## Short exercise
Copy the items below word for word, starting at the line that contains "Given: Click the 34 cm circumference cell" and ending with the line that contains "[x=653, y=748]", including both. Leave out the pictures.

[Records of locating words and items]
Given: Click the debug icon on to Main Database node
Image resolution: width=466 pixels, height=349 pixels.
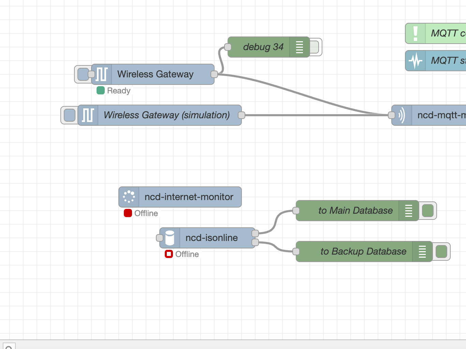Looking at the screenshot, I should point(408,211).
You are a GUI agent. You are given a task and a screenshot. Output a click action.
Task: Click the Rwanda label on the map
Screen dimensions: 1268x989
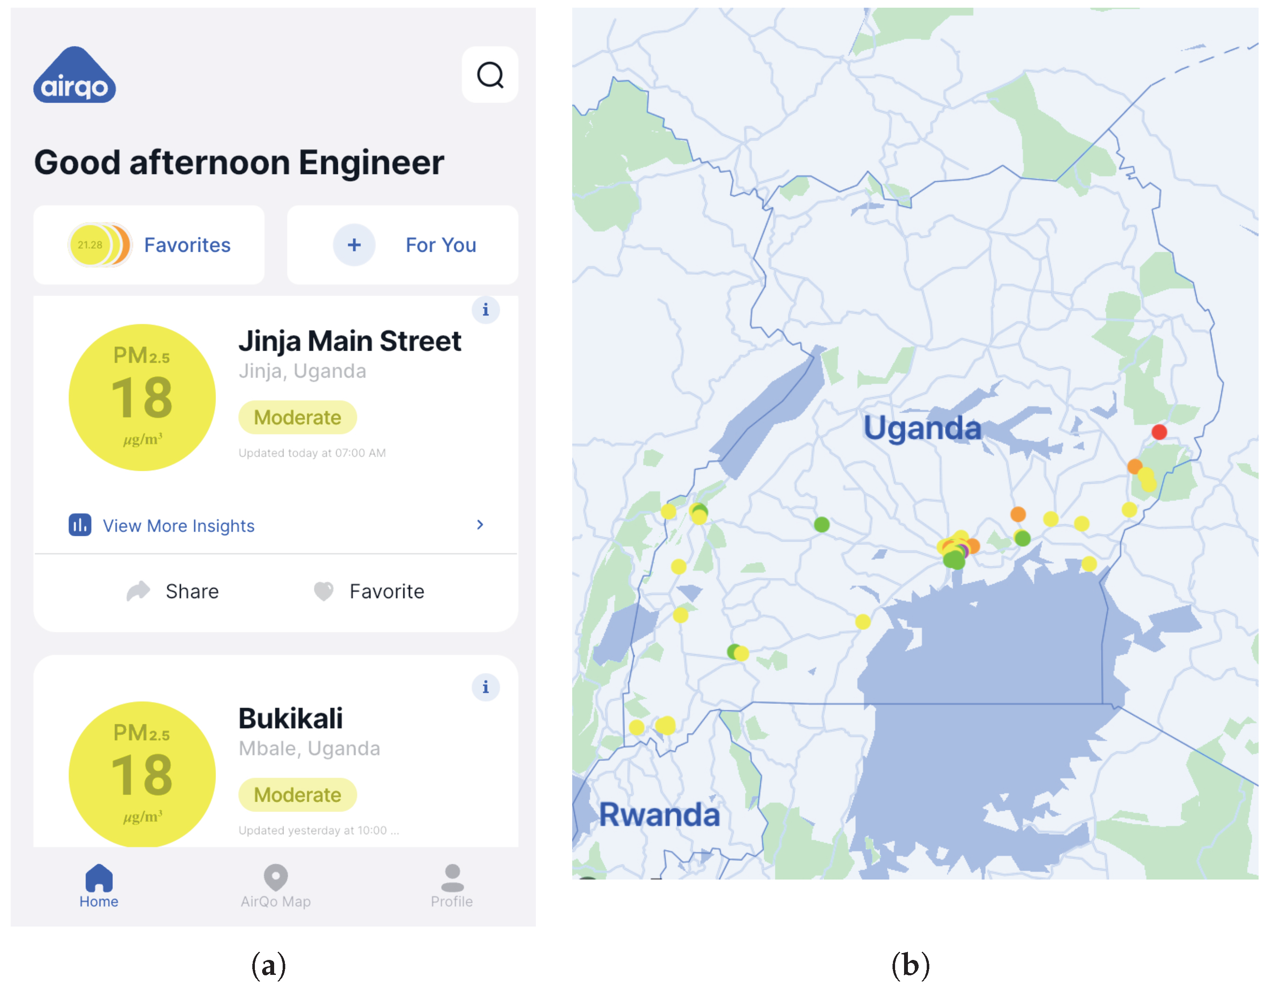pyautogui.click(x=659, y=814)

==

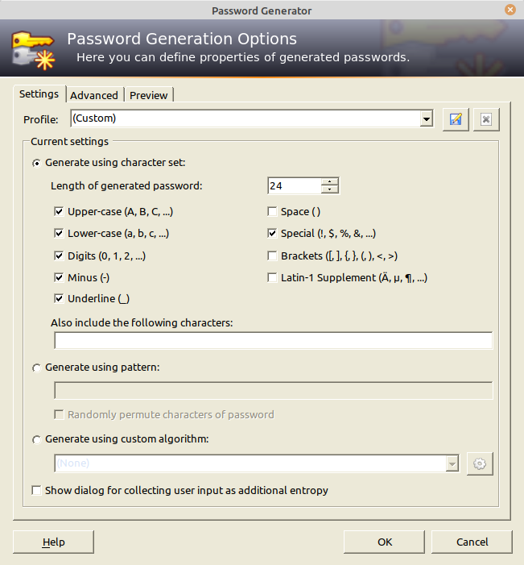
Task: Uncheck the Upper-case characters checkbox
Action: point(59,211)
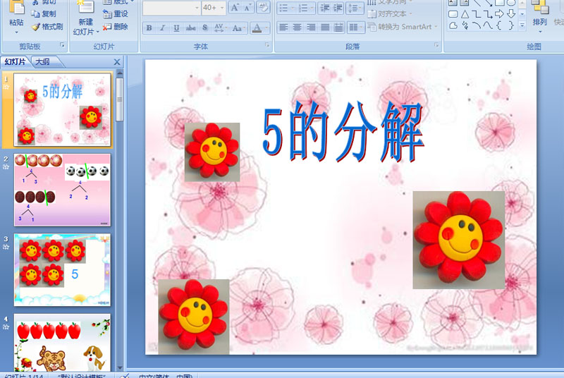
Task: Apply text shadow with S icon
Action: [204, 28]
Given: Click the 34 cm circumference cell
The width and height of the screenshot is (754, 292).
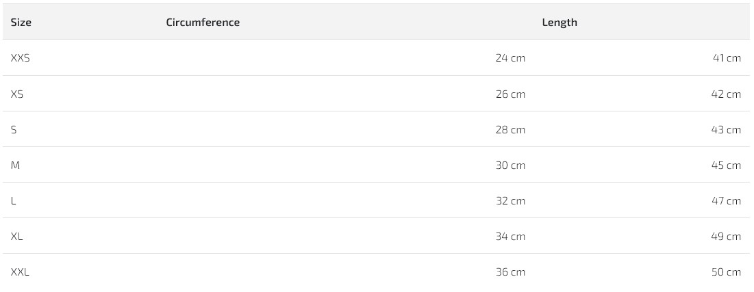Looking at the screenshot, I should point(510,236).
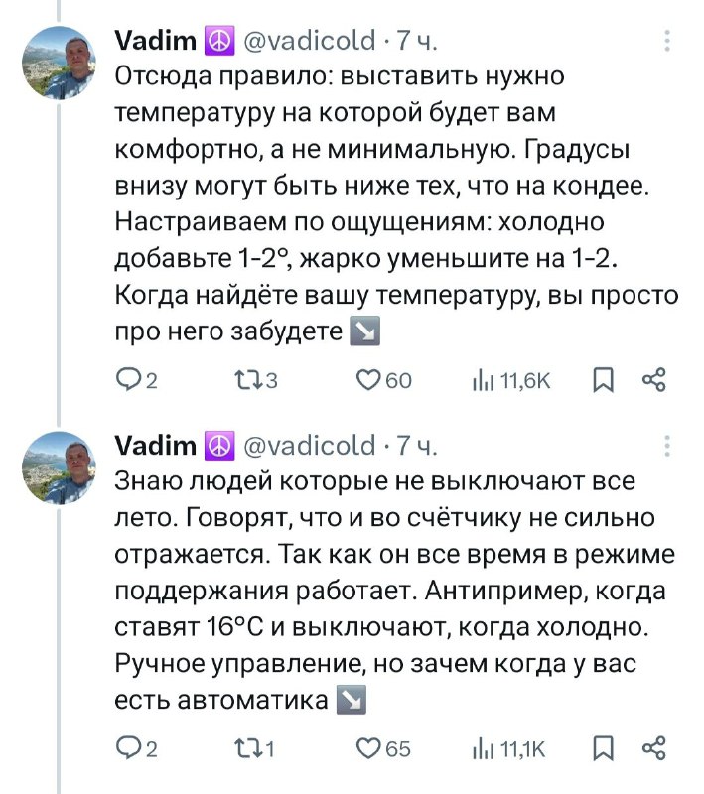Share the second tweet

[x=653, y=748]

## Solution to the problem
Given: Click the 34 cm circumference cell
The width and height of the screenshot is (754, 292).
Looking at the screenshot, I should point(510,236).
Share the second tweet

[x=653, y=748]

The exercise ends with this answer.